Там мы постояли немножко и все, свободны.

Такого не было, но 20-ый год, он…

Явное вранье,

ну оно просто уже,
оно просто уже лезло изо всех щелей.

Если раньше еще, ну, наверное, там,

кто-то за него голосовал, может быть, хотя вкидывали

эти бюллетени, махинации были, но сейчас, когда…

Я помню, стоял, подписывал подпись за кандидата на выдвижение,

— …сбор подписей до выборов.
— За кого?

Я тогда оставлял и за Бабарико, и за Тихановскую.

Я стоял полтора часа, наверное.

Около часа стоял на Комаровке в очереди,

она была, чтоб подписать, это…

И люди стояли, понимаете?

Это что-то да значит.

Когда уже был день выборов,

и когда я прихожу в свою школу,

и сорок минут стою, чтобы опустить бюллетень…

И тьма людей, и все идут,

и все с браслетами, как бы, все…

И потом, когда мы вечером приходим ждать результатов,

и стоит мент в окне

и ухмыляется… И восемь часов,

протокол не вывешен, девять, десять, одиннадцать…

Потом приезжает милиция, и под прикрытием ментов

выводят избирательную комиссию,

грузят в эти бусики и увозят.

И потом вывешивают протокол менты, что

победил Лукашенко — ну это просто плевок, как-то так.

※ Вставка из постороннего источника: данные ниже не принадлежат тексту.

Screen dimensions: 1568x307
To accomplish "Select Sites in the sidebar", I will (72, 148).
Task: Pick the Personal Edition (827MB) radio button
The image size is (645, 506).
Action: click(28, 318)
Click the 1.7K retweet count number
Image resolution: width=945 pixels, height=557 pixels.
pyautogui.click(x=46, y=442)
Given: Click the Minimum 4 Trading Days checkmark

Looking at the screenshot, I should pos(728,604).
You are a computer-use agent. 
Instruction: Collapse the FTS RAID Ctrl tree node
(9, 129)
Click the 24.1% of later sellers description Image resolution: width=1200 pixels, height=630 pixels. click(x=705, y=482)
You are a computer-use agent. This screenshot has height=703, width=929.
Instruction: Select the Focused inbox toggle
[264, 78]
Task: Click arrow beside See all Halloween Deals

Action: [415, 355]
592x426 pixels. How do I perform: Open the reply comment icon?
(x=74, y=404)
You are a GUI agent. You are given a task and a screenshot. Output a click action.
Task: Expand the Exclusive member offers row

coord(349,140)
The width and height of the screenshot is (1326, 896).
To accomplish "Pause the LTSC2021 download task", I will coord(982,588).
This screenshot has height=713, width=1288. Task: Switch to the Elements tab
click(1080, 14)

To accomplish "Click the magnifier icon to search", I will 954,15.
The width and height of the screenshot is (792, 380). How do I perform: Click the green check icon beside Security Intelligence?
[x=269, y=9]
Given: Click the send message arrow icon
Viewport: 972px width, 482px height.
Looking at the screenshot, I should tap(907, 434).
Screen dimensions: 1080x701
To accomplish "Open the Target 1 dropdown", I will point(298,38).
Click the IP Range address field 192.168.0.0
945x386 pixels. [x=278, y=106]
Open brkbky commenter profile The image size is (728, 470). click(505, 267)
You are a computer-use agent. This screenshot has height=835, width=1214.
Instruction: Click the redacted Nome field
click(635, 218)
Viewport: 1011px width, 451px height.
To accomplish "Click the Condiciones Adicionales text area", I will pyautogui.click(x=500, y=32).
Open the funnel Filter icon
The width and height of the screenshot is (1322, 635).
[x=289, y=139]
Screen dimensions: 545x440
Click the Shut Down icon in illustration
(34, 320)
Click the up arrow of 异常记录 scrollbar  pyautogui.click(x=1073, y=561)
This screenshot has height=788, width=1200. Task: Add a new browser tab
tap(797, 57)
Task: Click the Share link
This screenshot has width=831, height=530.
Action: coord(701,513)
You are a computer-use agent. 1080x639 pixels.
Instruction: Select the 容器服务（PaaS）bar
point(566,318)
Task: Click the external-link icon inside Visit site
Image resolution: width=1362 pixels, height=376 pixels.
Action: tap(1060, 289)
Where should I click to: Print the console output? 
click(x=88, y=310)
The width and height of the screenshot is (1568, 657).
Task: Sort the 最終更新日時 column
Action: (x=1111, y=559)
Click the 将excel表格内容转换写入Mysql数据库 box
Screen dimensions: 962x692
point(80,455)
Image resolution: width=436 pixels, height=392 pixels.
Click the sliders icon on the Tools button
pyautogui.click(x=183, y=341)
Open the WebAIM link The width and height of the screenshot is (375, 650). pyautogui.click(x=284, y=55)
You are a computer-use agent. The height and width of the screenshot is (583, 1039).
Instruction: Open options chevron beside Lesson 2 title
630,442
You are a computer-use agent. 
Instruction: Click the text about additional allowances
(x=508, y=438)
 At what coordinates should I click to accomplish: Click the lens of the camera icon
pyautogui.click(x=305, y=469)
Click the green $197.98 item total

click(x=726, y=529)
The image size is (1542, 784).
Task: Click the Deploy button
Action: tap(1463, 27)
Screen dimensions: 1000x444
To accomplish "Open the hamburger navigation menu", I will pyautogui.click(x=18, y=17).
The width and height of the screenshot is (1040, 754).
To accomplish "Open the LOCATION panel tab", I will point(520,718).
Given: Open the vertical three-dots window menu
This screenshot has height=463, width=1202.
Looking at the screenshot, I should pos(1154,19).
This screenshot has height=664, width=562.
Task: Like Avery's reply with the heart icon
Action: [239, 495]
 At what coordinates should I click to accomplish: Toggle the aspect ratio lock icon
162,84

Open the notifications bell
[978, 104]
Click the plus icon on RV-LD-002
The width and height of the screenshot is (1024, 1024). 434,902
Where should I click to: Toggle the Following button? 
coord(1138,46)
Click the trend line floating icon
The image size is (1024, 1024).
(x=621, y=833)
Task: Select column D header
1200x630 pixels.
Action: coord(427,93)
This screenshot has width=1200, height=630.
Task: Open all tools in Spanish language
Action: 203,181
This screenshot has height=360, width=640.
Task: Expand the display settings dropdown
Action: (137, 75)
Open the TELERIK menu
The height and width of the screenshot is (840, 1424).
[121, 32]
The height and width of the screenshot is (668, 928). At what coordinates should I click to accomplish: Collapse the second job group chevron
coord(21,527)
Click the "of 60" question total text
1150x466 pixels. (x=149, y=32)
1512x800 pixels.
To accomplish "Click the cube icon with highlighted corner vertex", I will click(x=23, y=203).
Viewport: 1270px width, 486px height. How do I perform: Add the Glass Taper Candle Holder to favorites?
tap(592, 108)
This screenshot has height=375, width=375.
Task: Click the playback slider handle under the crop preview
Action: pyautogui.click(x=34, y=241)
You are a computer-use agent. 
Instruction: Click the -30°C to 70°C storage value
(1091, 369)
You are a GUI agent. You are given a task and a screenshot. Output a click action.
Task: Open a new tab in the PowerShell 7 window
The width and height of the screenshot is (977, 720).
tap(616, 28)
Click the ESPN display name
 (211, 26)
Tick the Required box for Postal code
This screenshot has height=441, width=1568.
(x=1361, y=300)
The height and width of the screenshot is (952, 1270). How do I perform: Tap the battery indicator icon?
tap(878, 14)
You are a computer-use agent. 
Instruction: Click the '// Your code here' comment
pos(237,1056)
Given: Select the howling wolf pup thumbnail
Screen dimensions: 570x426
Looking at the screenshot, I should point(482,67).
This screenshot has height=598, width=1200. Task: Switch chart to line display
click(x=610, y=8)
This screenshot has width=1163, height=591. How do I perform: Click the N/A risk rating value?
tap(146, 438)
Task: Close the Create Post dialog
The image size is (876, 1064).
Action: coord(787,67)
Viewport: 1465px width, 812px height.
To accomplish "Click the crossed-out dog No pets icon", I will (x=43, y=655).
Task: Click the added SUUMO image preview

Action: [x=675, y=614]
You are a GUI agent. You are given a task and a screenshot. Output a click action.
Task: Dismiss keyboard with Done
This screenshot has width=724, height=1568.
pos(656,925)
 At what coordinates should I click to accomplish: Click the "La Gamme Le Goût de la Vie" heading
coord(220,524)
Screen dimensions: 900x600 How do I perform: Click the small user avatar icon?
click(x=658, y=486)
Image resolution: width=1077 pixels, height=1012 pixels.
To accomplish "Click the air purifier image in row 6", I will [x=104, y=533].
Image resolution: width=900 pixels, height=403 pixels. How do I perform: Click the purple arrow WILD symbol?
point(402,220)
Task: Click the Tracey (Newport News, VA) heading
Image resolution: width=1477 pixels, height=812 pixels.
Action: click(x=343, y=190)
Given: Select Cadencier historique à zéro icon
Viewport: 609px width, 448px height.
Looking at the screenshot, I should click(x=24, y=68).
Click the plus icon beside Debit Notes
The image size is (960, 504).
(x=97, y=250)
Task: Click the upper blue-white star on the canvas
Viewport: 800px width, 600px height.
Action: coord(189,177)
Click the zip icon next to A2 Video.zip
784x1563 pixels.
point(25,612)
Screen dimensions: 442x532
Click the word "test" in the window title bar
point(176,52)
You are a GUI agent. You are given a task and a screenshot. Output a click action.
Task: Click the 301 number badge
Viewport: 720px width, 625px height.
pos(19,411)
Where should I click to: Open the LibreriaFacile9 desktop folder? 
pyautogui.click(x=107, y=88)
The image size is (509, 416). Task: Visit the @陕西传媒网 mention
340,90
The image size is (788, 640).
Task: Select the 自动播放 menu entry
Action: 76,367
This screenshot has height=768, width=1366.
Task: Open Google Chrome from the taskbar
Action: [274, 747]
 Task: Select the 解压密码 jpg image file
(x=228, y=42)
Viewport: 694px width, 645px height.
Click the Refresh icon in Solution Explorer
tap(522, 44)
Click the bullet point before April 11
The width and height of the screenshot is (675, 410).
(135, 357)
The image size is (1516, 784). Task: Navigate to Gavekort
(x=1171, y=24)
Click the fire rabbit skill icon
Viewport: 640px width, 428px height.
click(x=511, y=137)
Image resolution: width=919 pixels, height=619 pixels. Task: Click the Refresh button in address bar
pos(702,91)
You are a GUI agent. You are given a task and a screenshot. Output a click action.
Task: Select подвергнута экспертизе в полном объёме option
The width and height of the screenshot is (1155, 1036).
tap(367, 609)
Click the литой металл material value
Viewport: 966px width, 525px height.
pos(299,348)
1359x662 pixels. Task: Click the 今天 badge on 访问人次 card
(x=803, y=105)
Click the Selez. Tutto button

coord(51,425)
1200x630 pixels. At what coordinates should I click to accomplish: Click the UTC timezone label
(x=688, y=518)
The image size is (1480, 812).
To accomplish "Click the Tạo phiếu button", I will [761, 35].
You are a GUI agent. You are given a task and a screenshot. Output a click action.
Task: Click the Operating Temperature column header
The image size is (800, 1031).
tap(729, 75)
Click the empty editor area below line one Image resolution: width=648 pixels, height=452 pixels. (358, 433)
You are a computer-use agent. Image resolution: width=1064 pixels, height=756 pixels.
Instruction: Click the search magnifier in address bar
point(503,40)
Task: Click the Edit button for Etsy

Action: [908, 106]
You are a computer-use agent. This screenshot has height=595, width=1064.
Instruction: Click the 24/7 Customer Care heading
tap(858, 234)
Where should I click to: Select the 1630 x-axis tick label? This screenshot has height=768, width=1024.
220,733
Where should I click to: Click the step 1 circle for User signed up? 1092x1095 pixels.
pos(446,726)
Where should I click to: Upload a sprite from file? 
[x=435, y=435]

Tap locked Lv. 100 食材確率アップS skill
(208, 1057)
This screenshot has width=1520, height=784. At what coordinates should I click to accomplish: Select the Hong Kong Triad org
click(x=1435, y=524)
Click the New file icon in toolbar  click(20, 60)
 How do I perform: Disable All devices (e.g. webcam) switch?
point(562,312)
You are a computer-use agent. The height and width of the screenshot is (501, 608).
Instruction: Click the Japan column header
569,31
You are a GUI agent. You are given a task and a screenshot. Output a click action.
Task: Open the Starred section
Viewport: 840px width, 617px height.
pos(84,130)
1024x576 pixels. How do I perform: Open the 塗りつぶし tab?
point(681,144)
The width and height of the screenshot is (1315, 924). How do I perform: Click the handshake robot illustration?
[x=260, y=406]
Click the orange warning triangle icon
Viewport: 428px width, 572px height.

— Ну, на нас завели уголовное дело.

Не то что завели… На нас завели,

осудили, огласили нам приговор,

мы уже подавали апелляцию,

чтобы там высшие инстанции…

Но приговор остался в силе:

у меня три года ограничения свободы

с направлением в учреждение
исправительное открытого типа.

— Это «химия» называется?
— Да, «химия».

Нас вывозят неизвестно куда,

как меня вот, мы потом узнали, что меня должны в Витебскую область вывезти.

— Это другой конец страны?
— Это другой конец.

— Надежду в Могилевскую область.

Подальше от семей, чтоб не доехали,

не долетели.

И чтоб мы не общались.

— За что вас судили?

— Ну, согласно обвинению,

мы нанесли насилие одиннадцати ОМОНовцам.

Мы, и еще с нами, такие,

— …парни.
— Два брата.

— И один тоже…
— Тоже два родных брата,

мы две сестры, два брата и еще один паренек.

Он сбежал вместе с нами,

он тоже сейчас находится в Польше.

— Это почти полдвенадцатого было, где-то.

Где Советская у нас, ну, в самом центре.

На Советскую уже не пропускали,

там стояла стена ОМОНовцев.

Я подошла, спросила.
«Обходите».

Мы стали обходить,

и я услышала такой топот за спиной.

Я оглядываюсь, и тянут парня.

Но он был настолько, мне показалось, ребенок.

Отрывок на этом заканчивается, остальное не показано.